Il direttore dell’Osservatorio regionale Cure palliative in Campania plaude agli ultimi interventi della Regione. Ma “per il completamento dello sviluppo delle cure palliative in Campania solo questi provvedimenti non bastano”

“Il presidente De Luca sta mantenendo gli impegni assunti. Infatti, con il D.C.A. n. 72 del 21 dicembre 2017 pubblicato sul B.U.R.C. n. 1 del 2 gennaio 2018 ha approvato la modulistica per nuovi accreditamenti per Suap ed Hospice al fine di colmare il divario tra il Nord ed il Sud”.

È quanto ha affermato il direttore dell’Osservatorio regionale Cure palliative in Campania Sergio Canzanella che ha però precisato che “per il completamento dello sviluppo delle cure palliative in Campania solo questi provvedimenti non bastano: bisogna avviare una intensa campagna di informazione dei cittadini per sensibilizzarli sul diritto ad accedere alla cure palliative […]; bisogna istituire la rete regionale e locali di cure palliative per rendere omogeneo ed esigibile il diritto di accesso a tali cure, per qualunque patologia evolutiva durante tutto il suo decorso, per ogni età ed in ogni luogo di cura”.
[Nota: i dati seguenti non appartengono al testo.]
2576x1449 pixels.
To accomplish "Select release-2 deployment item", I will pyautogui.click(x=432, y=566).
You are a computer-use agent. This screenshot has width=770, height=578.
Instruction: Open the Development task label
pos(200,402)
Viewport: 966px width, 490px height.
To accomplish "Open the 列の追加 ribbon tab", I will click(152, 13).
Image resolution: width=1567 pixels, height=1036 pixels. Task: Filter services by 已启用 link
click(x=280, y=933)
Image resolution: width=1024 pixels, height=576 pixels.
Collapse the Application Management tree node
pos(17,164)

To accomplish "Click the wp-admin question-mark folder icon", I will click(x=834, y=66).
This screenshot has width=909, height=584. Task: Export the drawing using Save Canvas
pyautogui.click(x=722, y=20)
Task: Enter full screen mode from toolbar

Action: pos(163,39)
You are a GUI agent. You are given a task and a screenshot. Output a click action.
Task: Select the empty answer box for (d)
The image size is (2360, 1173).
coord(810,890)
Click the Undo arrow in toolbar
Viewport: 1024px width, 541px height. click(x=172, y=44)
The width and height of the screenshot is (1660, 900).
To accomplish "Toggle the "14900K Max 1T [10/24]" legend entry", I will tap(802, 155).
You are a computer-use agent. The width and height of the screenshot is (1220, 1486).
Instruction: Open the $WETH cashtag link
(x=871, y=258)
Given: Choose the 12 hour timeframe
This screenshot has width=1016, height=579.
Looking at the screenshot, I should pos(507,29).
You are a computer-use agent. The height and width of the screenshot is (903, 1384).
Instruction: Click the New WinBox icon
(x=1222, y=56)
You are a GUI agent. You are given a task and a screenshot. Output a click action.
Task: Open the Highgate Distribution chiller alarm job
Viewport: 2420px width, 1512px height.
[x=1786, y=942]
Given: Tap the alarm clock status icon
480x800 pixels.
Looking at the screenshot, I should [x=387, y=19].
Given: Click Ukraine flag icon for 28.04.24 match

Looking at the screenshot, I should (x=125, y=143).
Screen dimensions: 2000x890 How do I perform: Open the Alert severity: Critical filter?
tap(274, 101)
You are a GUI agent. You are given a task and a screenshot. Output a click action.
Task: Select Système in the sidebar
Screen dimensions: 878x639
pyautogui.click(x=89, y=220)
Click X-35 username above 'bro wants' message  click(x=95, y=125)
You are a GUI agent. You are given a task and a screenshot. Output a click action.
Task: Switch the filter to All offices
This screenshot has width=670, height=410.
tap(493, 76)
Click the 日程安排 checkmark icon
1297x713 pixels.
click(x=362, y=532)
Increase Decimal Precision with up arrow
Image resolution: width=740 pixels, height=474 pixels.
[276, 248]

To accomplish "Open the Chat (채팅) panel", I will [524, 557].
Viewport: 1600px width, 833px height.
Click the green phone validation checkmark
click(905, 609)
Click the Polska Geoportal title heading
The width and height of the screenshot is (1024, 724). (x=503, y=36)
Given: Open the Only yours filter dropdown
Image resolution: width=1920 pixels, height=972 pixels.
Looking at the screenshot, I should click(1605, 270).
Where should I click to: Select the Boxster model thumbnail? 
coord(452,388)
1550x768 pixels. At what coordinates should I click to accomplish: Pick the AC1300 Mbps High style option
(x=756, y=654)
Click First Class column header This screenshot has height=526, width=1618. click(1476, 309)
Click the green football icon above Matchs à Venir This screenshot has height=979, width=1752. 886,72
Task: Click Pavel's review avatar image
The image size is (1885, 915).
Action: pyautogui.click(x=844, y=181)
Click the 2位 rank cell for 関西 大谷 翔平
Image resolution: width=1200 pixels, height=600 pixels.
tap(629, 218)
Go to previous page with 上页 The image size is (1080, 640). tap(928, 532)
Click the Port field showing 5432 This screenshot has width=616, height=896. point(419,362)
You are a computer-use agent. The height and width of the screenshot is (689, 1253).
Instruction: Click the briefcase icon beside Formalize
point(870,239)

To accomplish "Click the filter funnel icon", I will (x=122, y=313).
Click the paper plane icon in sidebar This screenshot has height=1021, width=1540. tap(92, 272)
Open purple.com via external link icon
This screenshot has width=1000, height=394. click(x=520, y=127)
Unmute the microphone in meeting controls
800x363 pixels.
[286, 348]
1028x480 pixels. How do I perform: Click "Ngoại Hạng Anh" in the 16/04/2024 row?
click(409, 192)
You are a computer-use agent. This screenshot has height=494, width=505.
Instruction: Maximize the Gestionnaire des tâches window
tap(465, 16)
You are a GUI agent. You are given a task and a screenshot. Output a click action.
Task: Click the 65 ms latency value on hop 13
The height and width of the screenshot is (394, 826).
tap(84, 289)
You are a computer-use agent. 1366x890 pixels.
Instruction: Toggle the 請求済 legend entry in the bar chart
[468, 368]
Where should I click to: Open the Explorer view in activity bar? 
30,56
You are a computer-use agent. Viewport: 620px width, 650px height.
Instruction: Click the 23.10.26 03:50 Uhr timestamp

E ancora, dice Canzella, “bisogna approvare la legge relativa alla formazione del volontariato in cure palliative; infine, bisogna intervenire rapidamente affinché nei ricoveri ordinari in ospedale venga riconosciuto ai malati oncologici e non, il diritto alle cure palliative, alla terapia del dolore ed alle simultaneous care, che garantiscono una migliore qualità di vita, un miglior controllo dei sintomi, una riduzione della depressione e dell'ansia ed un minore stress emotivo dei care-giver consentendo agli stessi una sopravvivenza maggiore di tre mesi rispetto ai malati gestiti con il trattamento oncologico standard”.